→ Task instructions: Please restate word for word the line holding "You are a GUI" and every following line through the end of the entries.

(Saved data entries)
- Opening Delimiter -
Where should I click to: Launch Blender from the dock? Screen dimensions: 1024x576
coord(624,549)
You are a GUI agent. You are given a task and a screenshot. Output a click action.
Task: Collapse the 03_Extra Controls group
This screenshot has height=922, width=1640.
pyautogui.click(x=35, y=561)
- Closing Delimiter -
→ Result of the exercise:
You are a GUI agent. You are given a task and a screenshot. Output a click action.
Task: Collapse the 03_Extra Controls group
This screenshot has height=922, width=1640.
pyautogui.click(x=35, y=561)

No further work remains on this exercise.